As of July 2012, eleven solar projects on over 36,000 acres had been approved on public lands. The projects range from 618 to 7,025 acres, with the average power plant exceeding 3,300 acres. As of July, pending proposals numbered 76, and would cover a total of 695,387 acres of public land. The scale, intensity, and pace of development on public lands are unprecedented.
Massive solar power plants will have irreversible, essentially permanent, impacts. The BLM admits that ecological recovery after public lands solar plants are decommissioned, if even possible, could take 3,000 years.
About the groups:
The Western Lands Project monitors federal land transactions and public land policy across the West and beyond. Its mission is to keep public land public.
Basin and Range Watch is a group of volunteers in the deserts of Nevada and California working to stop the destruction of their desert homeland.
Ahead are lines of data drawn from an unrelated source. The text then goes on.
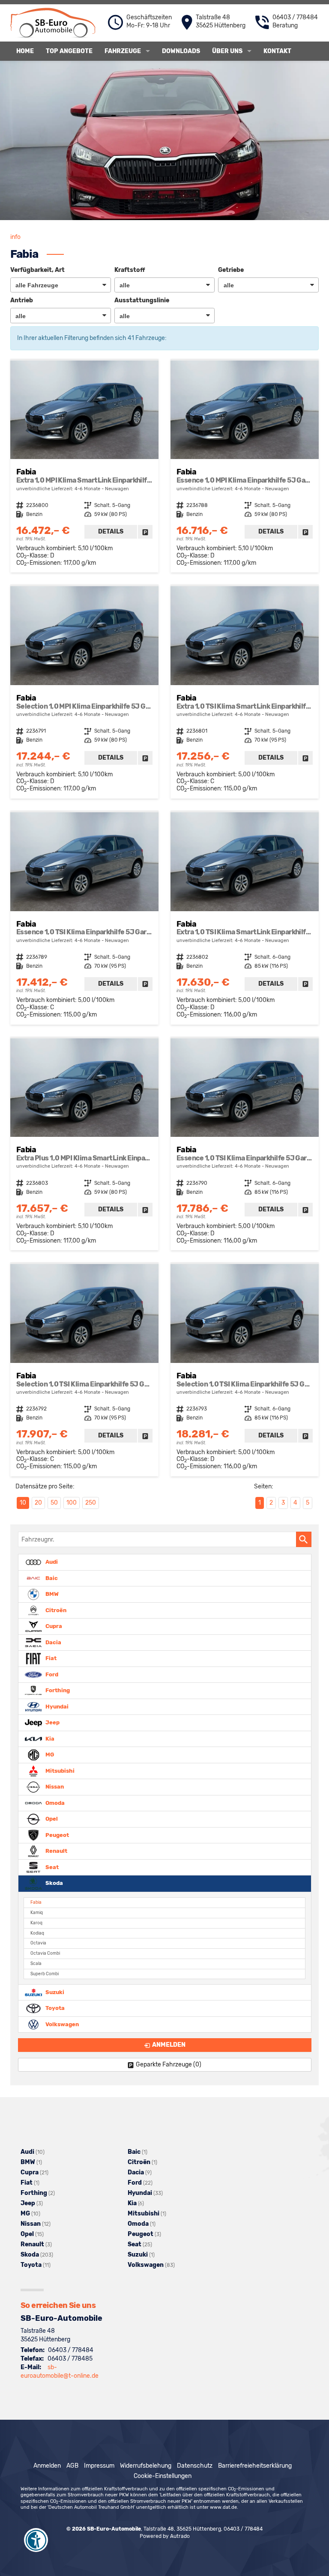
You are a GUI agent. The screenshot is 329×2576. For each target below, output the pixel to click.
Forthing (57, 1690)
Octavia (38, 1943)
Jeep (52, 1722)
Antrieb (21, 300)
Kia (49, 1738)
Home (25, 51)
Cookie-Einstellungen (162, 2476)
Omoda (54, 1802)
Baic (51, 1577)
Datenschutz (194, 2465)
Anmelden (47, 2465)
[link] (145, 532)
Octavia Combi (45, 1953)
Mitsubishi (59, 1770)
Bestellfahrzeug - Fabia (84, 467)
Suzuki (54, 1992)
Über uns (227, 51)
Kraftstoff (129, 270)
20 (38, 1502)
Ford (51, 1674)
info (15, 237)
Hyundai (56, 1706)
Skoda (53, 1883)
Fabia (36, 1902)
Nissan (54, 1786)
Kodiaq (37, 1933)
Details (110, 531)
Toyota (54, 2008)
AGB (72, 2465)
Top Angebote (69, 51)
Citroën (55, 1610)
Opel (51, 1819)
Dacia (52, 1642)
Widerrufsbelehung (145, 2465)
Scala (36, 1963)
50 (54, 1502)
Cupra (53, 1626)
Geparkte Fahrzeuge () (168, 2064)
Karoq (36, 1922)
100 (71, 1502)
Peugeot (56, 1834)
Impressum (99, 2465)
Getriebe (231, 270)
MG (49, 1754)
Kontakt (277, 51)
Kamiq (36, 1912)
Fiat (50, 1658)
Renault (55, 1851)
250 (90, 1502)
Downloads (181, 51)
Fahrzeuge (123, 51)
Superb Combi (44, 1973)
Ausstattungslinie (141, 300)
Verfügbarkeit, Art (37, 270)
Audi (51, 1562)
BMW (51, 1594)
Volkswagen (61, 2024)
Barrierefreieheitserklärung (255, 2465)
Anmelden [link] (168, 2044)
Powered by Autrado (165, 2536)
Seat (51, 1866)
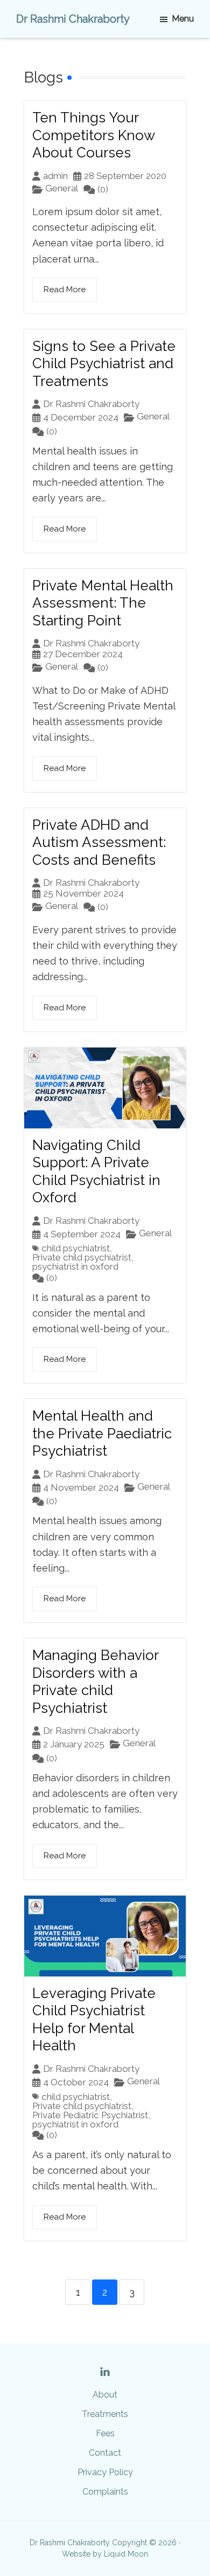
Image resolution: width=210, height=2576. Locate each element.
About (105, 2394)
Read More (65, 289)
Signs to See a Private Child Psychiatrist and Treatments (104, 363)
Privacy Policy (105, 2472)
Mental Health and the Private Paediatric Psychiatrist (102, 1433)
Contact (105, 2453)
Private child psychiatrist (81, 1257)
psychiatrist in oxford (75, 1266)
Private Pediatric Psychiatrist (90, 2115)
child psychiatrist (75, 1248)
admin (55, 176)
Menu (183, 18)
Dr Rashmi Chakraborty (73, 18)
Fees (105, 2433)
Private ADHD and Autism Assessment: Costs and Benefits (99, 842)
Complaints (105, 2492)
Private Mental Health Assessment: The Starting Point (102, 603)
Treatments (105, 2414)
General (61, 188)
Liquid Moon (126, 2554)
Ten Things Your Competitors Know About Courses (93, 135)
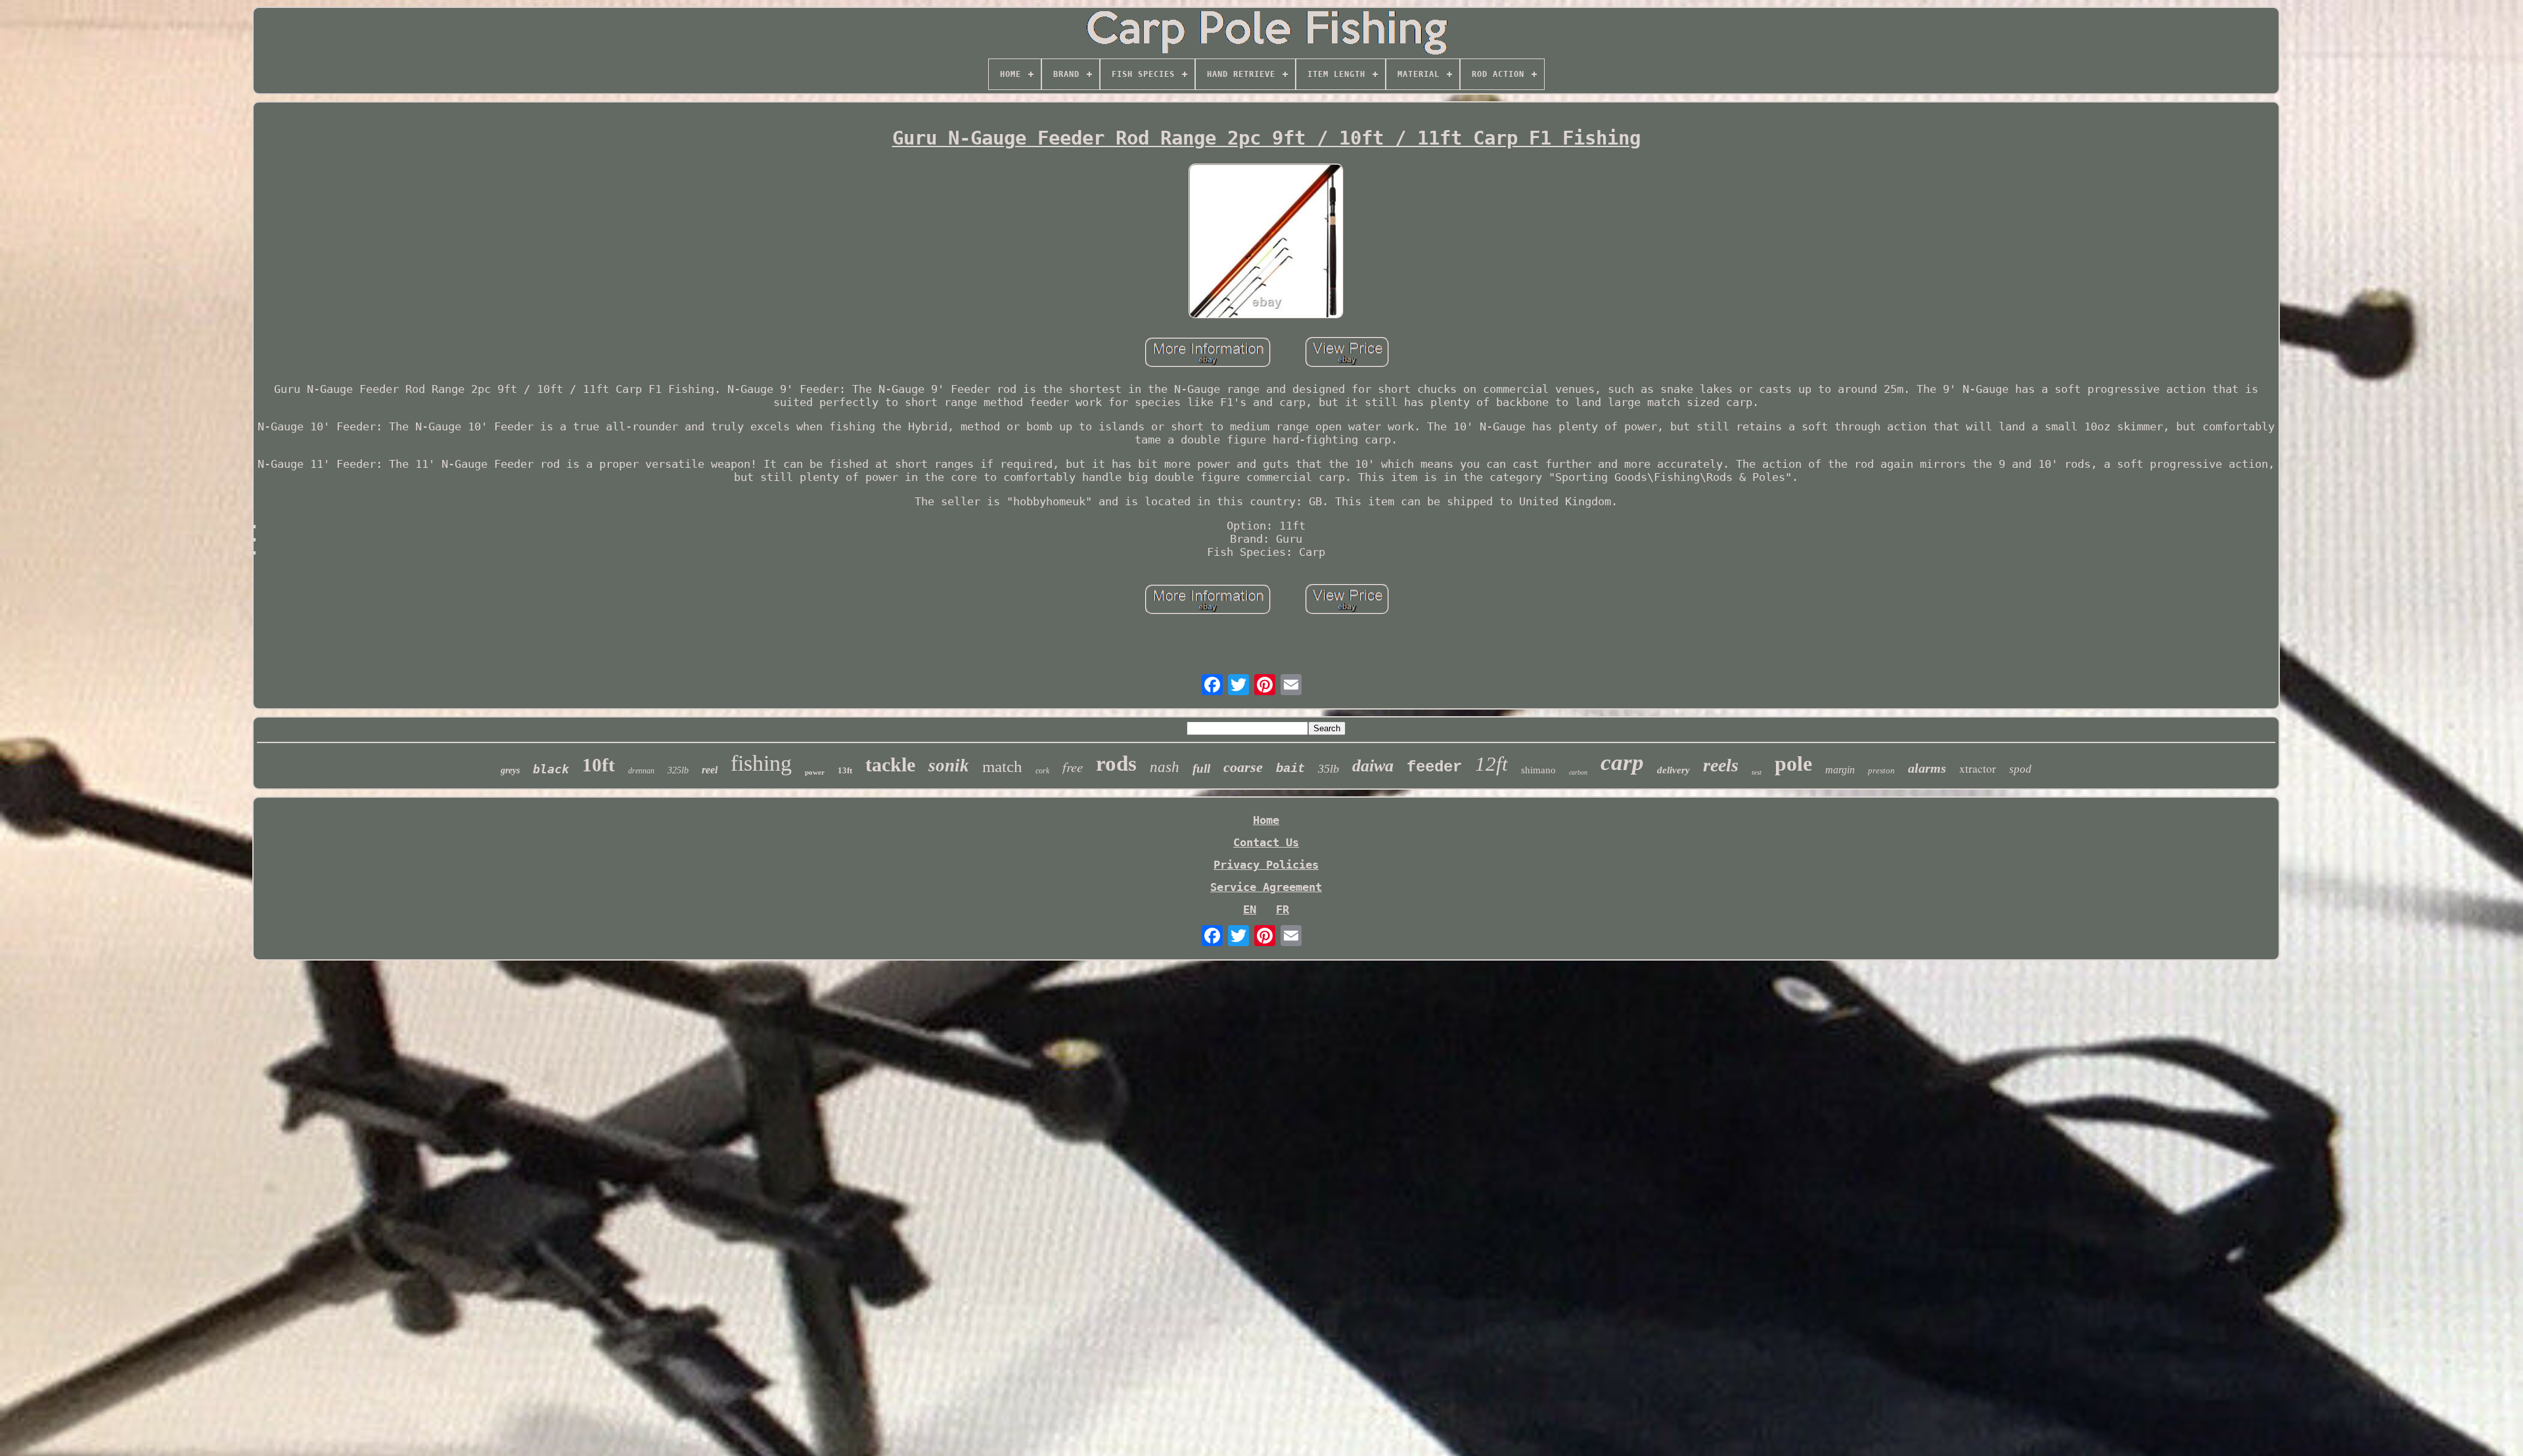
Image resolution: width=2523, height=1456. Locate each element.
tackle (890, 764)
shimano (1538, 770)
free (1072, 767)
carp (1622, 762)
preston (1881, 770)
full (1201, 768)
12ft (1491, 763)
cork (1042, 770)
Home (1266, 820)
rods (1116, 763)
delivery (1673, 770)
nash (1164, 767)
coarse (1243, 767)
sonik (948, 765)
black (551, 769)
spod (2020, 769)
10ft (598, 764)
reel (709, 769)
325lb (678, 770)
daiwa (1373, 765)
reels (1721, 765)
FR (1282, 909)
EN (1249, 909)
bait (1290, 769)
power (815, 772)
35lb (1328, 768)
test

Basin and Range Watch’s goal is to identify the problems of energy sprawl and find solutions that will preserve our natural ecosystems and open spaces.
Solar Done Right is a coalition of public land activists and renewable energy experts and biologists working to promote, and educate the public about, the better alternative of distributed generation in the built environment and on already developed, degraded, or contaminated lands.